ParameterTypeRequiredDescription
deltaobjectRequiredPartial message content. Contains role on the first chunk, content on subsequent chunks.
delta.contentstring | nullOptionalThe next piece of generated text.
delta.rolestring | nullOptionalPresent only in the first chunk. Always "assistant".
delta.reasoningstring | nullOptionalReasoning content from GLM-4.7 reasoning models, if applicable.
delta.tool_callsarray | nullOptionalTool call deltas, if the model is invoking a function.
finish_reasonstring | nullRequiredNull until the final content chunk, then "stop", "length", or "tool_calls".
usageobject | nullOptionalIncluded in the final chunk when stream_options.include_usage is true.

Models

GET/v1/models

List all available models and their capabilities.

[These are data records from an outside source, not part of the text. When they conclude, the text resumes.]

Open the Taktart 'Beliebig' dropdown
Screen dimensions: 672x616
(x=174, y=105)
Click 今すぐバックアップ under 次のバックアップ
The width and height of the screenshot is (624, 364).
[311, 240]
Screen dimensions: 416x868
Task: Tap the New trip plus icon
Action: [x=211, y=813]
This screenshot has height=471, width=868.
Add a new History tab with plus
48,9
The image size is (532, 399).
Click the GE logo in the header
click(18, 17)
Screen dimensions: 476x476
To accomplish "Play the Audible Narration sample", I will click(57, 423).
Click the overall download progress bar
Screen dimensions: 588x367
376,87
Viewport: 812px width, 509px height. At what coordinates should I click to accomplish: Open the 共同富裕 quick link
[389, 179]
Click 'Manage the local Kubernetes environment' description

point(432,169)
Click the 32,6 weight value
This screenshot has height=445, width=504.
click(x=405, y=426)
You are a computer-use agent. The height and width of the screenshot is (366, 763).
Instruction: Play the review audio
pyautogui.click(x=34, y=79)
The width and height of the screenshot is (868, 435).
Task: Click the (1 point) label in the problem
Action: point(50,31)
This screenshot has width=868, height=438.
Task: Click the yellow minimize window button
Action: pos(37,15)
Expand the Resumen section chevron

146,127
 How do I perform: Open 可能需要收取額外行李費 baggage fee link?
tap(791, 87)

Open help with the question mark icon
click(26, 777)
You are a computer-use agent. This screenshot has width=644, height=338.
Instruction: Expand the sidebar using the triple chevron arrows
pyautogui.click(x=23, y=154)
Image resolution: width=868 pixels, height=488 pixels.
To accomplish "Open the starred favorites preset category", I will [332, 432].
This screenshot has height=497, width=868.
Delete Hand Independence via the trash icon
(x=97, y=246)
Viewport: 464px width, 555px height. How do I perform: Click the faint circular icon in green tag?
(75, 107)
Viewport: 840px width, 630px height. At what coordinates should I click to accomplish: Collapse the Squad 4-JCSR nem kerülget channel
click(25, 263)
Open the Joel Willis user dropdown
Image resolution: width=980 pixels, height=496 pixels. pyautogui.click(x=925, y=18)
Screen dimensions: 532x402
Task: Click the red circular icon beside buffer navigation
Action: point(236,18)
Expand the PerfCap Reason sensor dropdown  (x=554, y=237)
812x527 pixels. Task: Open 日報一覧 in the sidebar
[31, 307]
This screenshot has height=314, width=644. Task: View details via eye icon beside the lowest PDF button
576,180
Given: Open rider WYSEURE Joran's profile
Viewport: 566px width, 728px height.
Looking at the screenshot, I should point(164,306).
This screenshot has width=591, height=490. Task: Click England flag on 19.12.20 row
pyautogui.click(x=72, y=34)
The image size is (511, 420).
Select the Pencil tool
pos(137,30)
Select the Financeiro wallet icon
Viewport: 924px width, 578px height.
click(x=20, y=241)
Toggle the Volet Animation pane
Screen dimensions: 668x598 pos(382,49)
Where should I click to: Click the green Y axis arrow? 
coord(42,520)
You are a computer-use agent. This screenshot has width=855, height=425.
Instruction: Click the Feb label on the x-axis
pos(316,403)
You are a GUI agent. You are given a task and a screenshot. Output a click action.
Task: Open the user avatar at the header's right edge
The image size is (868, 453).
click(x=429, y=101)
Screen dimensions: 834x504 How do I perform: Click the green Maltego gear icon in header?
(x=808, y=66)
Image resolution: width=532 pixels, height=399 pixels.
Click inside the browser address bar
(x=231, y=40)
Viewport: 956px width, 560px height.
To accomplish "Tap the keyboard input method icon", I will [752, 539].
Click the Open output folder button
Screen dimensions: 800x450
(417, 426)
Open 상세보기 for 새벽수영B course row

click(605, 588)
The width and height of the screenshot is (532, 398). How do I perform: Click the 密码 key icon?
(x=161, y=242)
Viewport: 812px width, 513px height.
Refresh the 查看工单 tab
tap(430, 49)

curl https://api.embercloud.ai/v1/models \
  -H "Authorization: Bearer $EMBER_API_KEY"

Response

Response
{
  "object": "list",
  "data": [
    {
      "id": "glm-4.7",
      "name": "GLM-4.7",
      "created": 1707436800,
      "context_length": 128000,
      "max_output_length": 32768,
      "input_modalities": ["text"],
      "output_modalities": ["text"],
      "pricing": {
        "prompt": "0.0000004",
        "completion": "0.0000015"
      }
    },
    {
      "id": "glm-4.7-flash",
      "name": "GLM-4.7 Flash",
      "created": 1707436800,
      "context_length": 128000,
      "max_output_length": 32768,
      "input_modalities": ["text"],
      "output_modalities": ["text"],
      "pricing": {
        "prompt": "0.0000002",
        "completion": "0.0000008"
      }
    }
  ]
}

Streaming Guide

Streaming allows you to receive partial responses as they are generated, reducing perceived latency. The API uses Server-Sent Events (SSE) — a standard HTTP streaming protocol.

How it works

  1. Send a request with "stream": true
  2. The server responds with Content-Type: text/event-stream
  3. Each event is a JSON object prefixed with data:
  4. The delta field contains the incremental content
  5. The stream terminates with data: [DONE]

Usage statistics

To receive token usage in the final chunk, include "stream_options": { "include_usage": true } in your request.

Error Handling

Errors are returned as JSON with an error object containing message, type, and code.

Error response
{
  "error": {
    "message": "Rate limit exceeded. Please retry after a brief wait.",
    "type": "rate_limit_error",
    "code": 429
  }
}

HTTP Status Codes

StatusTypeDescription
200SuccessRequest succeeded.
400invalid_request_errorInvalid request body, missing messages, or content filtered by safety system.
401authentication_errorInvalid or missing API key.
429rate_limit_errorToo many requests or concurrent connections. Check the Retry-After header.
502upstream_errorFailed to connect to upstream model provider.
503service_unavailableService temporarily unavailable. Daily quota or plan limit reached.

Retry Strategy

For 429 errors, respect the Retry-After header value (in seconds). For 503 errors, use exponential backoff starting from 5 seconds with a maximum of 60 seconds.

Models & Pricing

All prices are per token in USD.

ModelContextMax OutputInput PriceOutput Price
glm-4.7
Flagship reasoning model
128K32K$0.40 / 1M tokens$1.50 / 1M tokens
glm-4.7-flash
Fast, cost-efficient variant
128K32K$0.20 / 1M tokens$0.80 / 1M tokens

Pricing is subject to change. Both models support text input/output, tool calling, JSON mode, and streaming.